Some records:
☆ ☆ ☆ ☆

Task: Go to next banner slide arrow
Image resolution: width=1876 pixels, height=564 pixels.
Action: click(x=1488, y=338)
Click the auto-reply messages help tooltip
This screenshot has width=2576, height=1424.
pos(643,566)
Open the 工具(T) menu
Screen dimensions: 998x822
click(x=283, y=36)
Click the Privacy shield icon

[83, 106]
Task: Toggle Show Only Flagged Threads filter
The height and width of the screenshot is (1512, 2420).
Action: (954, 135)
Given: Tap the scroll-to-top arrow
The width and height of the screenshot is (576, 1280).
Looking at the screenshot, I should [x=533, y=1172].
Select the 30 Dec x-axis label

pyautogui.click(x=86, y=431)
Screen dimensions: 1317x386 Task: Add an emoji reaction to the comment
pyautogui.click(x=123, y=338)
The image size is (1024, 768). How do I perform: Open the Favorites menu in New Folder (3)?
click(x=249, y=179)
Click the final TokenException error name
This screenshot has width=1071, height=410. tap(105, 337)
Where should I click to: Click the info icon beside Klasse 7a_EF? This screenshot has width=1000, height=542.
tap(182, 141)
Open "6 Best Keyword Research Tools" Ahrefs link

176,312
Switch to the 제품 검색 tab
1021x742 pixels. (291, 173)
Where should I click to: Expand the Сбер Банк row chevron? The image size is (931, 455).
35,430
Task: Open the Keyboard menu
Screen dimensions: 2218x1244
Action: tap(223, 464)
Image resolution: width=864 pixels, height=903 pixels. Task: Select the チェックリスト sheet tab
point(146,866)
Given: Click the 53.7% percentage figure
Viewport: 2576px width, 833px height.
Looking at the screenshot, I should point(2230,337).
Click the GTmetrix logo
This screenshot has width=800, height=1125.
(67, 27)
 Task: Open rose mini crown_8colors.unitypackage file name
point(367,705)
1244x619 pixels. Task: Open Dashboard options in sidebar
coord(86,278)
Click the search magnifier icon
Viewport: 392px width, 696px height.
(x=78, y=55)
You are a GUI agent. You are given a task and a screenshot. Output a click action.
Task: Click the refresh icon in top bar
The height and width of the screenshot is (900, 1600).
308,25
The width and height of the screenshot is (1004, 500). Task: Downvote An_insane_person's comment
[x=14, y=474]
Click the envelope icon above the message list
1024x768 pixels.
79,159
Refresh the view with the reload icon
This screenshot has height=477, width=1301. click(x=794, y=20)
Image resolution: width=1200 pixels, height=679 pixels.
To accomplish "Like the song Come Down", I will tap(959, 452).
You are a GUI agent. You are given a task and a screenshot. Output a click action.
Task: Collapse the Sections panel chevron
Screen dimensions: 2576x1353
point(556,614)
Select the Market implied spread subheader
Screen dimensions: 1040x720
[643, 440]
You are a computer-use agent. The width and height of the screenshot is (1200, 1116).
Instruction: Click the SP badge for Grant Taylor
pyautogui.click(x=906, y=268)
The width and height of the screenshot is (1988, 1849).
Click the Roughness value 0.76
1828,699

☆ ☆ ☆ ☆

▸ Required work
Reproduce every line of the listing above verbatim.

▸ Response to the task
Task: Go to next banner slide arrow
Image resolution: width=1876 pixels, height=564 pixels.
Action: click(x=1488, y=338)
Click the auto-reply messages help tooltip
This screenshot has width=2576, height=1424.
pos(643,566)
Open the 工具(T) menu
Screen dimensions: 998x822
click(x=283, y=36)
Click the Privacy shield icon

[83, 106]
Task: Toggle Show Only Flagged Threads filter
The height and width of the screenshot is (1512, 2420).
Action: (954, 135)
Given: Tap the scroll-to-top arrow
The width and height of the screenshot is (576, 1280).
Looking at the screenshot, I should [x=533, y=1172].
Select the 30 Dec x-axis label

pyautogui.click(x=86, y=431)
Screen dimensions: 1317x386 Task: Add an emoji reaction to the comment
pyautogui.click(x=123, y=338)
The image size is (1024, 768). How do I perform: Open the Favorites menu in New Folder (3)?
click(x=249, y=179)
Click the final TokenException error name
This screenshot has width=1071, height=410. tap(105, 337)
Where should I click to: Click the info icon beside Klasse 7a_EF? This screenshot has width=1000, height=542.
tap(182, 141)
Open "6 Best Keyword Research Tools" Ahrefs link

176,312
Switch to the 제품 검색 tab
1021x742 pixels. (291, 173)
Where should I click to: Expand the Сбер Банк row chevron? The image size is (931, 455).
35,430
Task: Open the Keyboard menu
Screen dimensions: 2218x1244
Action: tap(223, 464)
Image resolution: width=864 pixels, height=903 pixels. Task: Select the チェックリスト sheet tab
point(146,866)
Given: Click the 53.7% percentage figure
Viewport: 2576px width, 833px height.
Looking at the screenshot, I should point(2230,337).
Click the GTmetrix logo
This screenshot has width=800, height=1125.
(67, 27)
 Task: Open rose mini crown_8colors.unitypackage file name
point(367,705)
1244x619 pixels. Task: Open Dashboard options in sidebar
coord(86,278)
Click the search magnifier icon
Viewport: 392px width, 696px height.
(x=78, y=55)
You are a GUI agent. You are given a task and a screenshot. Output a click action.
Task: Click the refresh icon in top bar
The height and width of the screenshot is (900, 1600).
308,25
The width and height of the screenshot is (1004, 500). Task: Downvote An_insane_person's comment
[x=14, y=474]
Click the envelope icon above the message list
1024x768 pixels.
79,159
Refresh the view with the reload icon
This screenshot has height=477, width=1301. click(x=794, y=20)
Image resolution: width=1200 pixels, height=679 pixels.
To accomplish "Like the song Come Down", I will tap(959, 452).
You are a GUI agent. You are given a task and a screenshot. Output a click action.
Task: Collapse the Sections panel chevron
Screen dimensions: 2576x1353
point(556,614)
Select the Market implied spread subheader
Screen dimensions: 1040x720
[643, 440]
You are a computer-use agent. The width and height of the screenshot is (1200, 1116).
Instruction: Click the SP badge for Grant Taylor
pyautogui.click(x=906, y=268)
The width and height of the screenshot is (1988, 1849).
Click the Roughness value 0.76
1828,699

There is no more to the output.